Data listing:
++++

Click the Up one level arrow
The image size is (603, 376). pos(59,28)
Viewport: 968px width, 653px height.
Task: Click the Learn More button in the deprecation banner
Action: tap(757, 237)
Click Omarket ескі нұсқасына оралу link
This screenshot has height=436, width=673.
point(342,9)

++++

> GIVEN INSTRUCTION: Format every line of the listing above as a JSON list of strings, one string per line, with blank lines left out.

> RESULT:
[
  "Click the Up one level arrow",
  "The image size is (603, 376). pos(59,28)",
  "Viewport: 968px width, 653px height.",
  "Task: Click the Learn More button in the deprecation banner",
  "Action: tap(757, 237)",
  "Click Omarket ескі нұсқасына оралу link",
  "This screenshot has height=436, width=673.",
  "point(342,9)"
]